Unfortunately for chocolate lovers, the price of those favorite sweets is on the rise due to two factors.
Extremely dry weather conditions in West Africa where the cacao beans are grown and harvested are creating a lack of crops. Cacao beans are seeds that rest inside a cucumber-shaped fruit. This fruit grows from the cacao tree.
Cocoa kernels grow inside the coat and the kernels are the key ingredient for cocoa. Cocoa is then used to create our favorite chocolate bars and truffles.
Approximately 75 percent of the cocoa beans come from West Africa, where the predicted dry weather spell will damage a portion of the crops.
The second factor producing a rise in the cost of chocolate and cocoa is the demand for the sweet stuff. With recent studies proving dark chocolate to be a healthier choice, the demand is causing prices to rise. More cocoa beans are used to produce dark chocolate.
Cocoa prices have risen about 21 percent in the 3rd quarter. With the high demand for dark chocolate, prices will rise to fit both the demand and the difficulties in West Africa to produce enough to fit the need.
The chocolate business brings in about $83 million per year, according to Markets and Markets research firm. The industry holds a value greater than the Gross Domestic Product of more than 130 nations on the planet.
Who loves chocolate the most? Reports show that Europeans eat nearly half of all the chocolate produced in the world. British, German and Swiss chocolate lovers consume around 11 kilograms or 24 pounds of chocolate per year.

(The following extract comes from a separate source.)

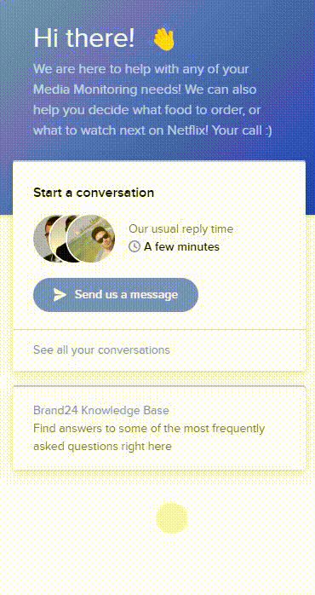The width and height of the screenshot is (315, 595).
Task: Open See all your conversations
Action: [101, 349]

In a study performed in the UK, men and women love the taste of chocolate just about equally. According to the study conducted by Mintel researchers, 91% of women eat chocolate and 87% of men eat their fair share.
Asian consumers eat only 6 ounces of chocolate per year, followed by the Chinese consumers who eat an average of 3.5 ounces.
Valentine’s Day is a huge opportunity for the industry, selling about 58 million pounds of chocolates in the U.S. alone. That brings in a healthy paycheck of $345 million in that week alone. This is about 5 percent of chocolate candy sales for the entire year, according to Nielsen research.
Africa produces more than 75% of the chocolate in the world. The Ivory Coast gives us about 35% of the world’s cocoa and more than ¾ of the entire world’s cocoa, while the residents of Africa only consume about 3 percent.